Our study addressed the following questions. Does this program encourage first-year students who are already interested in research to (a) persist in research and (b) pursue STEM majors? We also explored students’ science interest before and after completing the program.

The Study

Institutional Context

Our private institution is predominately white and highly selective, and it has very high research activity. The Office of Undergraduate Research funds students interested in summer research; however, priority is given to juniors, so few first-year students were funded prior to this program.

NU Bioscientist Description

The program began in 2011 as a joint initiative between the Department of Molecular Biosciences (faculty), the Searle Center for Advancing Learning and Teaching (staff), and the Office of Research (administration). It was awarded a grant from the Howard Hughes Medical Institute. The goal of the program is to promote STEM retention by engaging first-year students in authentic research experiences. The objectives are (a) to establish a community of practice (Wenger 1998) consisting of undergraduates, graduate students, post-doctoral fellows, and faculty members and (b) to utilize the community of practice to guide students in authentic research experiences. This involves securing a place in a research laboratory, crafting a research question, designing appropriate methods, writing a research proposal, conducting a summer research project, and sharing findings at a symposium—thinking like a scientist by doing the work of a scientist (Lave and Wenger 1991). In the program design we incorporate current best practices from evidenced-based based research including group work, discussion-based learning, peer mentoring, and interdisciplinary approaches. Although the program is housed in our Program in Biological Sciences, it is not limited to biology students as students at our institution typically do not declare majors until their junior year. Moreover, research selections are not limited to traditional biology research as we assist participants in finding laboratories in a variety of STEM and social science fields including engineering, chemistry, materials science, psychology, and economics.
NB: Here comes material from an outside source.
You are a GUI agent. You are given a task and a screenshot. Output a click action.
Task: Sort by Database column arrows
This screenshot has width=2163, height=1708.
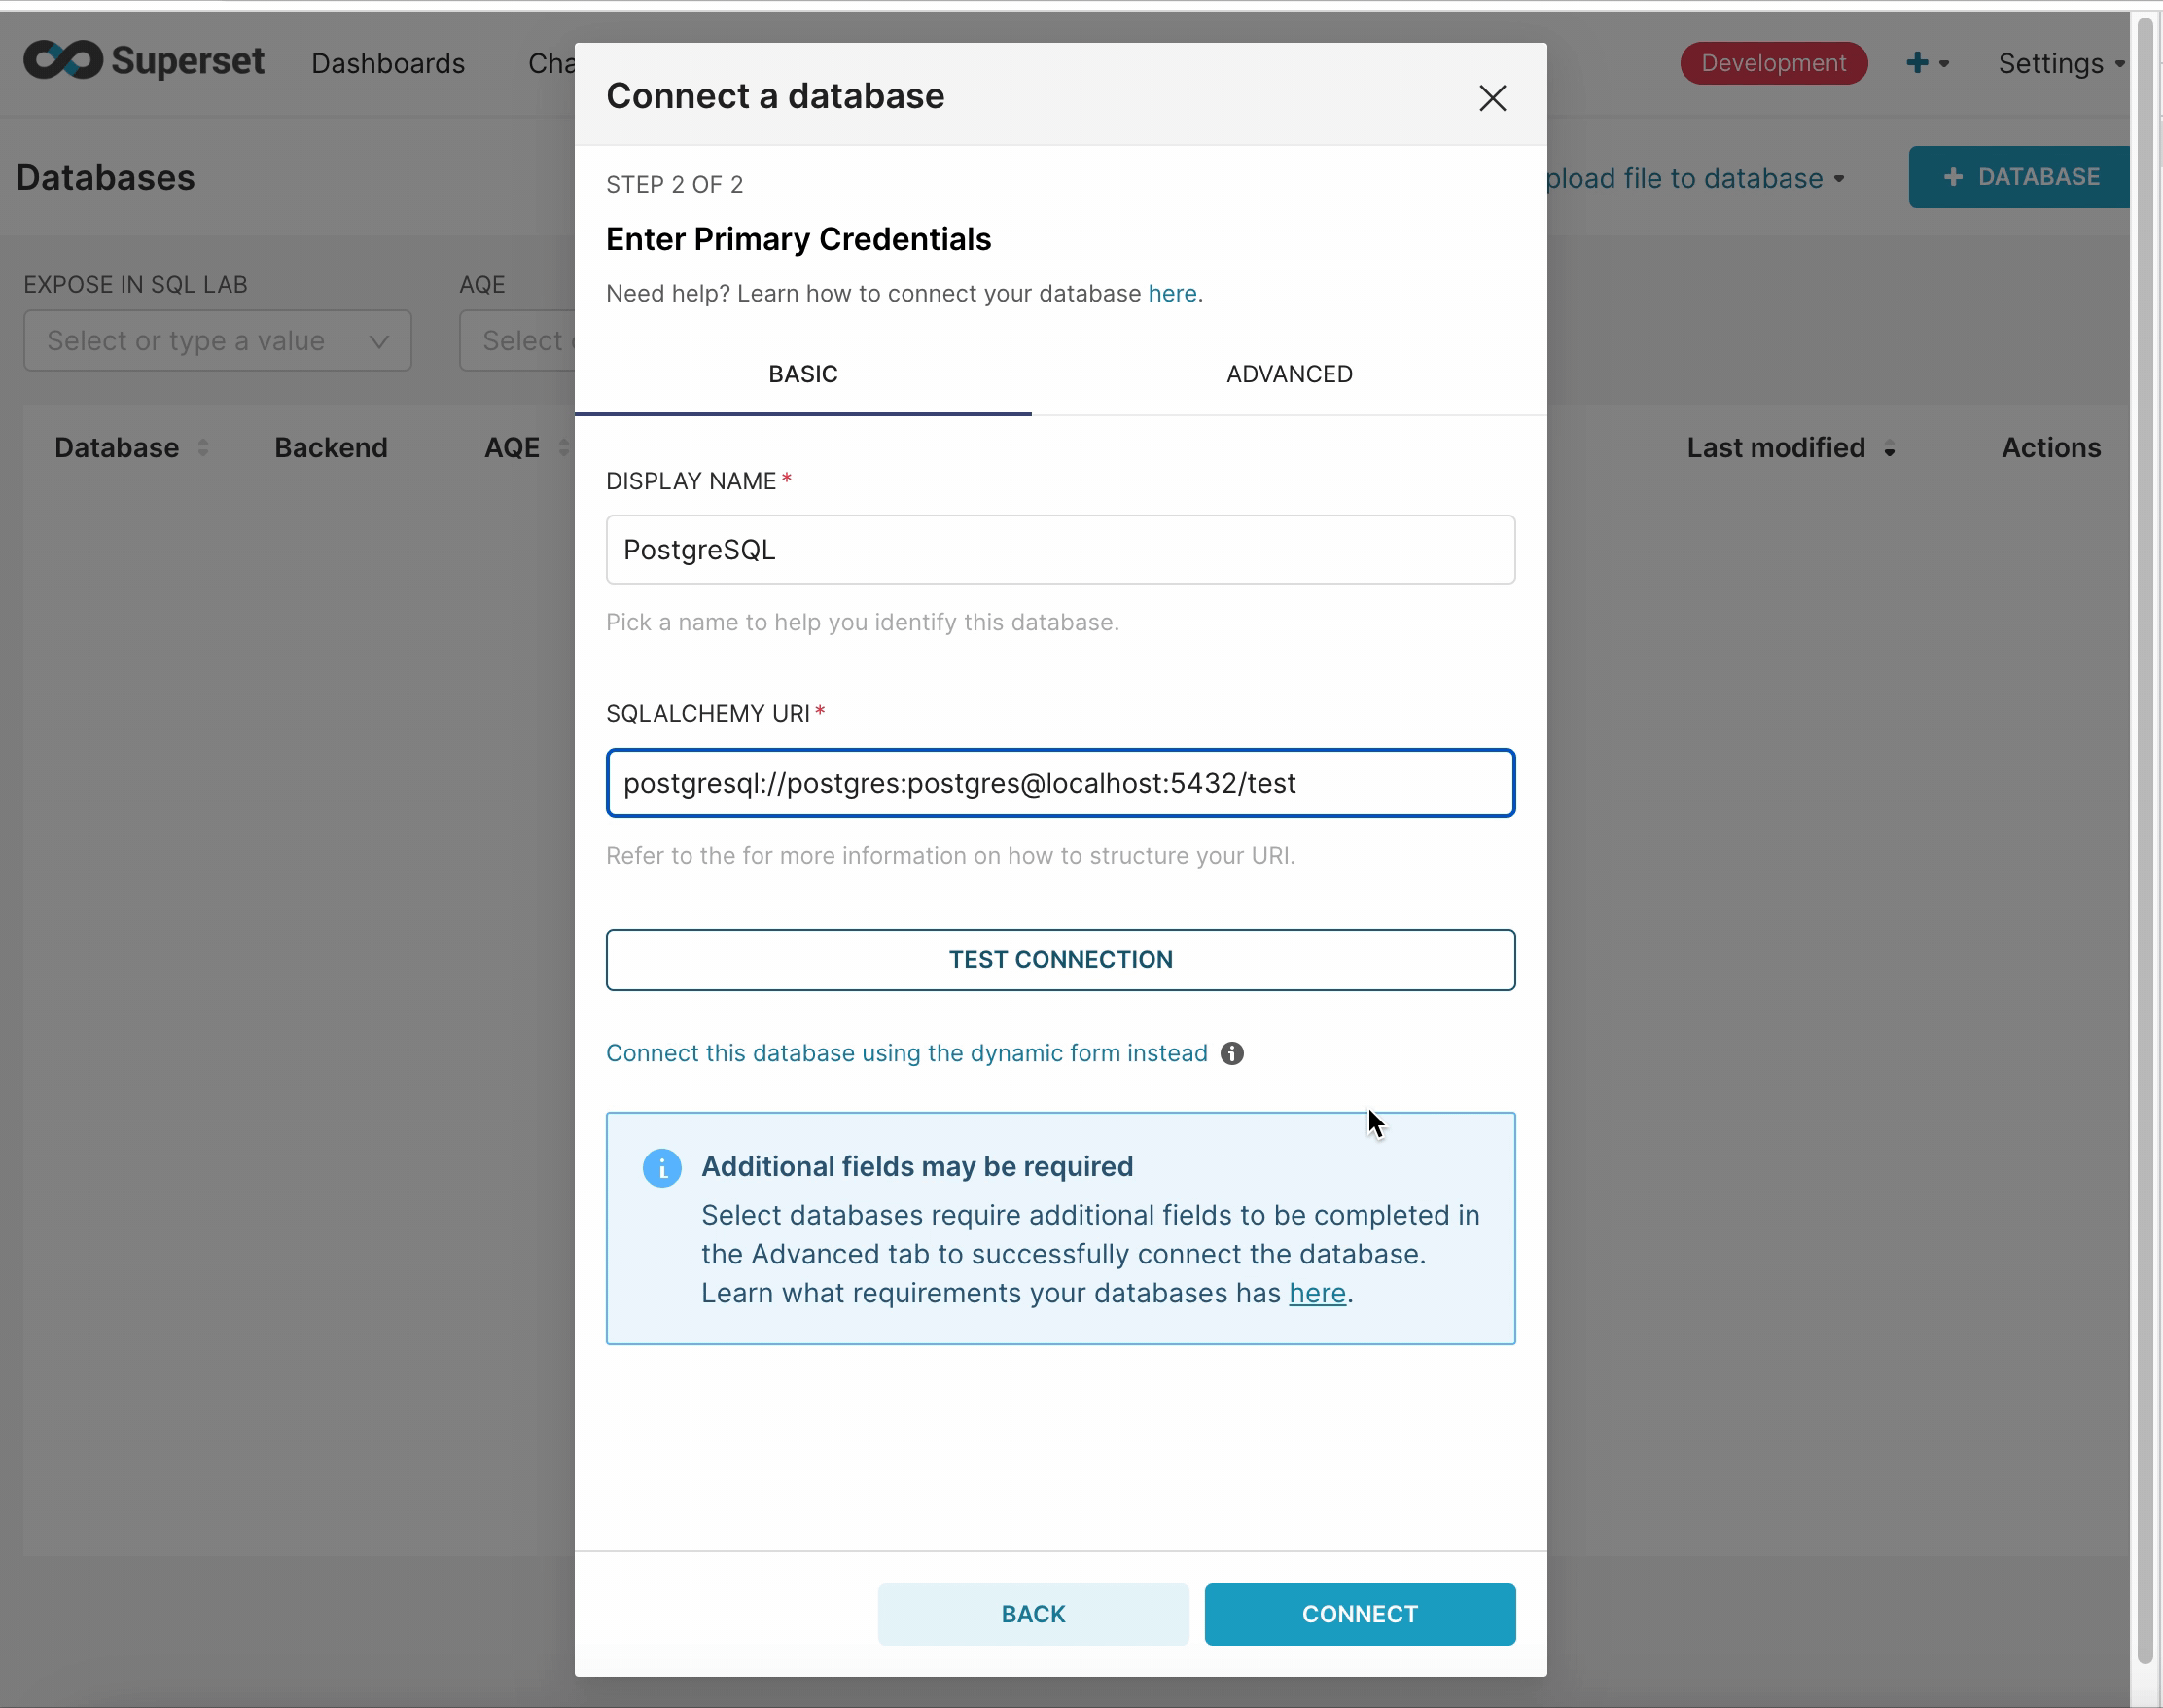[x=203, y=448]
The most critical program component is a community of practice (Wenger 1998) to mentor and support students. The community consists of the first-year cohort, the undergraduate peer mentors, laboratory mentors who work with the students in labs and prepare them for their summer research, and the program faculty members. Students take two seminars (detailed below), work in small groups, and review each other’s research proposals. Trained undergraduate peer mentors work with students in the fall to help them identify laboratories, offer critical feedback on research proposal drafts in the winter, and help students integrate themselves into their laboratories. Each student is also paired with a laboratory mentor (graduate student or post-doctoral fellow), who has participated in a series of six one-hour workshops on mentoring skills based on the work of Handelsman et al. (2005). Laboratory principal investigators (PIs) match mentors with mentees. Mentors also work with program faculty members and their students to develop their research questions and methodology and to help them create a poster or talk describing the results of their research project.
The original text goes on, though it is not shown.